* Given data *
════════
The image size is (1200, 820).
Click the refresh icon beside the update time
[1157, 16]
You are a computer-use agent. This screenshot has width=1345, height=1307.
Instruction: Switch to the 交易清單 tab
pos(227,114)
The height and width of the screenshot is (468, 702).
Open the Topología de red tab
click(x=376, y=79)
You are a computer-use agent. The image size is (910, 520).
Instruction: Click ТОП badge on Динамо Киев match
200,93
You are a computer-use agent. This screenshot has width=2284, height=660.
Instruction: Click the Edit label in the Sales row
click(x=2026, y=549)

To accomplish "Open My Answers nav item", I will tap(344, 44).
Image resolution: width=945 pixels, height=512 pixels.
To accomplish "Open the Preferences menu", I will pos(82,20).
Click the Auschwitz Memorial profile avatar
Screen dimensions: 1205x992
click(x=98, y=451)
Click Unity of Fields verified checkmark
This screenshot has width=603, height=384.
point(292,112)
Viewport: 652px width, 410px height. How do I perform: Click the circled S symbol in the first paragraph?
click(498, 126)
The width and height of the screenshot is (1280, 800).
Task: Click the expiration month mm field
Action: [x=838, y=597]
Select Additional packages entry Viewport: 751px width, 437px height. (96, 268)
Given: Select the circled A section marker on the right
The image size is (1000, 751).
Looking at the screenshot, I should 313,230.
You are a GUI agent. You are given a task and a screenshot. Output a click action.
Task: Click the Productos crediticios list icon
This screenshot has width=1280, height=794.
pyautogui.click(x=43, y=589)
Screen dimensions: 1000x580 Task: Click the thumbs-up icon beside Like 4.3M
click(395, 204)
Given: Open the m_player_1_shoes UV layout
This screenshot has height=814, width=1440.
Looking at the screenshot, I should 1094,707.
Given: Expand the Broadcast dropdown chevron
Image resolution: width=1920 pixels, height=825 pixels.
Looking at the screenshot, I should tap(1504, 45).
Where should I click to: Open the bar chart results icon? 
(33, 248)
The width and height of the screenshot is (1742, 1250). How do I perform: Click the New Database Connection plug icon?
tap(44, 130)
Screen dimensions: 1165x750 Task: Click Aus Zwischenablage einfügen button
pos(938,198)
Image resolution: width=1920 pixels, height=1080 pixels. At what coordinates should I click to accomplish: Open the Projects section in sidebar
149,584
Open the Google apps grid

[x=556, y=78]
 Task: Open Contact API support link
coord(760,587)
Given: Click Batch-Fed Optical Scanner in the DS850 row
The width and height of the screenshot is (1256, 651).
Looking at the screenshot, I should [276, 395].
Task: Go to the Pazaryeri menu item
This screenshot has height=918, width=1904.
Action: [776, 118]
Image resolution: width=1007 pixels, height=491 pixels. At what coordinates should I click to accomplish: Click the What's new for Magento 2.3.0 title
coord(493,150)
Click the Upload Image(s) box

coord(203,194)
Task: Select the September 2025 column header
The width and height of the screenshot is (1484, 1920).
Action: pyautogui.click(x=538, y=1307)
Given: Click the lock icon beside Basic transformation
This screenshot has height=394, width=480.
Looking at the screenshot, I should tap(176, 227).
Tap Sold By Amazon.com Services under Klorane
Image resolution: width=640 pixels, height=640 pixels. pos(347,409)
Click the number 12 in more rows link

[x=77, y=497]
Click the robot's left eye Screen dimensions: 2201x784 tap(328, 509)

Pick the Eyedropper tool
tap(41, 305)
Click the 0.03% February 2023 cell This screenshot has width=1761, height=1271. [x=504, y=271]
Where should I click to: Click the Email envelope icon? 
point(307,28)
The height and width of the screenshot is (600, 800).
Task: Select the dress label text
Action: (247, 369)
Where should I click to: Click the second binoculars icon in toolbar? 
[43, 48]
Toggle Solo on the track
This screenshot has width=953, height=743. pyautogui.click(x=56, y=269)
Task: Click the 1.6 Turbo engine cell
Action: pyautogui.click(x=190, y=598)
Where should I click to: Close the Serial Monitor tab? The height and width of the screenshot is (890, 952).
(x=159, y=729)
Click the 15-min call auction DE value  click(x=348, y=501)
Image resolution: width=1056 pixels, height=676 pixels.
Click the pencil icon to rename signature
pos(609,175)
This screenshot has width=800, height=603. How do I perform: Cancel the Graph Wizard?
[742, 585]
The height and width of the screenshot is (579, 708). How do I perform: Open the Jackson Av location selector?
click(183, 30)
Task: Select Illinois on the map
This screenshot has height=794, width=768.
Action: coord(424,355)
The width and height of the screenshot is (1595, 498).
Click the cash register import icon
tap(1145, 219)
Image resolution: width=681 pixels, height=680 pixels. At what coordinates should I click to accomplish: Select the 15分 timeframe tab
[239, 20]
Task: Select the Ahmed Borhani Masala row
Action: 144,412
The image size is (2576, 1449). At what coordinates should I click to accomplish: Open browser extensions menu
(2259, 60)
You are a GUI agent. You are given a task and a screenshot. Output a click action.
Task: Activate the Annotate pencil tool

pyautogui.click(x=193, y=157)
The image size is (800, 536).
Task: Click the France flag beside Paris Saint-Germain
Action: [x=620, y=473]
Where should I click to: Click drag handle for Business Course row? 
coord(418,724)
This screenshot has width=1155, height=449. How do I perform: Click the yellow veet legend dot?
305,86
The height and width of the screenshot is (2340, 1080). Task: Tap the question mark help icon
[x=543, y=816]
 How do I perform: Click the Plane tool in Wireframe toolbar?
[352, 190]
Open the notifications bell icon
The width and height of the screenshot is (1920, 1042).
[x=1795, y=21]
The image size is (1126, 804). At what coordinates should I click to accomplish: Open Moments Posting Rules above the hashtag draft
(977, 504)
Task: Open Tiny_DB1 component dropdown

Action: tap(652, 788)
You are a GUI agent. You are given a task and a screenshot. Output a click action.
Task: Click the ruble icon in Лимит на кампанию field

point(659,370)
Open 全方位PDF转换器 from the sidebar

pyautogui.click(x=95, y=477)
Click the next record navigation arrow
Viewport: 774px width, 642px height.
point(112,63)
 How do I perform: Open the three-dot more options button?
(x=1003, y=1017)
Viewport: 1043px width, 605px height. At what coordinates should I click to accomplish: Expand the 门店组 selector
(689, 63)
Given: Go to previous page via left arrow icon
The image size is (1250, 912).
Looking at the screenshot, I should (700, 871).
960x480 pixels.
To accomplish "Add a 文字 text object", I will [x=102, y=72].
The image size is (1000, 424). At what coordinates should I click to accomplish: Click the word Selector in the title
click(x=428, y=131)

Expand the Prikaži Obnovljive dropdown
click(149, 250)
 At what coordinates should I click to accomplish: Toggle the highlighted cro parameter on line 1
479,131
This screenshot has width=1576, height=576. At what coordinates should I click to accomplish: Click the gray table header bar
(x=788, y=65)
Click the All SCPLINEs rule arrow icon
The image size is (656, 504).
════════
* Required work *
Your answer should be the lines above that contain the word "item", copied out.

* Result of the exercise *
To accomplish "Open My Answers nav item", I will tap(344, 44).
Task: Go to the Pazaryeri menu item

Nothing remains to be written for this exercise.